While some of the songs from "the minutes" draw from the personal such as relationships in the devastating "A Place to Stay" and "Love Reign Supreme," others draw from Moyet's observations, such as the intense “Changeling” and the exquisite "Filigree." The latter song was inspired by Moyet's visit to a movie house to see Terence Malick film's "The Tree of Life" -- she recalls being struck by the beauty of the movie's final minutes.

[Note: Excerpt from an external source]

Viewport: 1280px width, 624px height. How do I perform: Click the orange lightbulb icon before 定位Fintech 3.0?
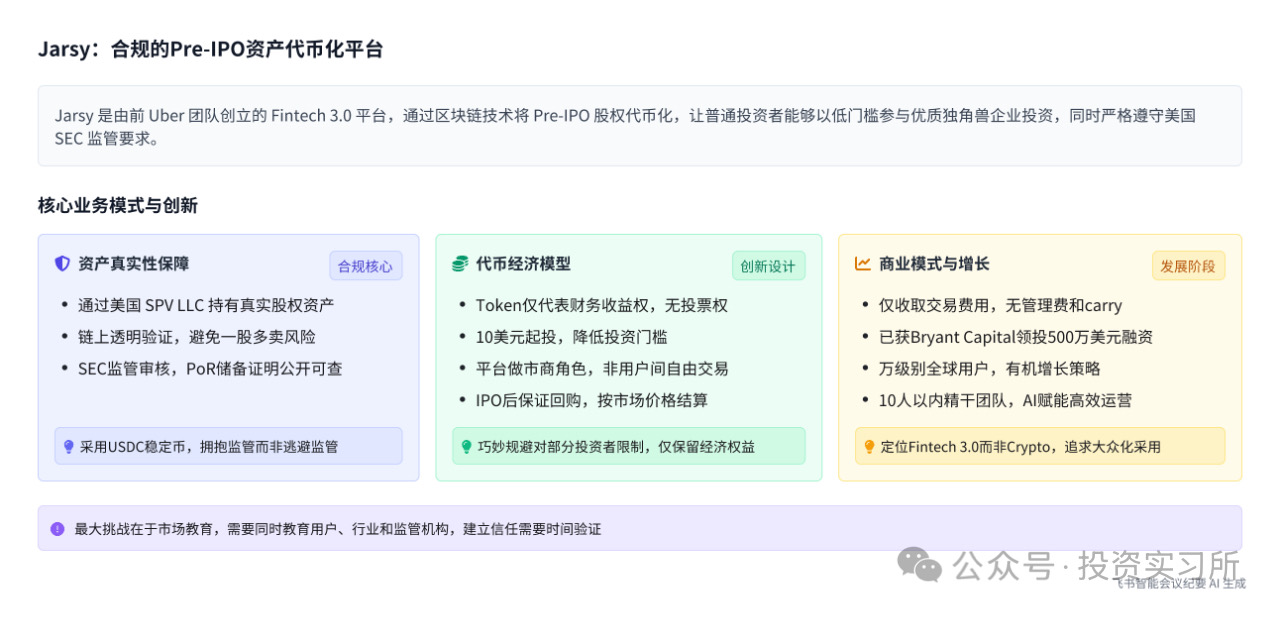point(869,447)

“It occurred to me as all these people had left [the theater] with the slow pace of this film, that there was this redemptive moment that they missed out not seeing,” Moyet says. “And from that, the whole thought of how it is that we jump too soon from our projects, our relationships, our lives when something brilliant's gonna happen. And the brilliant things truly happen in tiny capsules. And that's what “the minutes” come from, in the song it says, “All there is – these beautiful minutes/We wait on.”
In
its own way, "the minutes" sort of brings Moyet's career to full
circle from her days in the early '80s as a member of Yazoo, the electropop group she
formed with former Depeche Mode keyboardist Vince Clarke, who is now
in Erasure. "I never thought I was going to join an electronic
band," she recalls. “[Vince] wanted to record a song, he wanted
my voice. He calls me up the next week, the record company loved this
demo and they wanted us to record it. So we went and record it. He
calls me up two weeks later and said the record company loved the
song -- they said we should do an album together."
The two went onto record memorable synthpop songs such as "Situation," "Don't Go," and "Only You" as well as two albums before splitting up acrimoniously in 1983. After a period of estrangement, the two reunited for a tour in 2008. "So we were able to do this and put it to bed and hug each other and say to one another thank you for that thing that happened 30 years ago, what an adventure that was...I'm so glad that we had closure on that."
Particularly in her native Britain, Moyet has made several successful solo records during the '80s and '90s such as "Alf," "Raindancing" and "Essex." But she calls "the minutes" her favorite album "because it's one I can listen to without adjusting my ears. The experience I had at the end of listening to it was that there is nothing I would change. My best work I don't equate with my most successful work. A lot of the problems I have with the mid '80s records that I made is that they date so much...that I find quite difficult to listen to now, a difficulty that I don't find with the Yaz records because there is something about standalone electronica that transcends time."
Meanwhile, Moyet will continue to tour in support of the album; in December, she will be performing in South Africa for the first time; and then in the next year Moyet will do some dates in the U.K, including one at London's famed Royal Albert Hall. So far, the record has garnered very favorable reviews, something that she admits doesn't surprise her. "It would be disingenuous for me to say because I like it," she explains, “so why would I be surprised if someone else likes it? However I am surprised people get to hear it because I know what a massive playing field it is. I know that people are less likely to look out new material from an artist who's been around for 30 years. I was making this record for myself because I knew if I never recorded again, I wanted to do the work that I wanted to do. And so the fact that it got that reception, that's as good as it can be for me."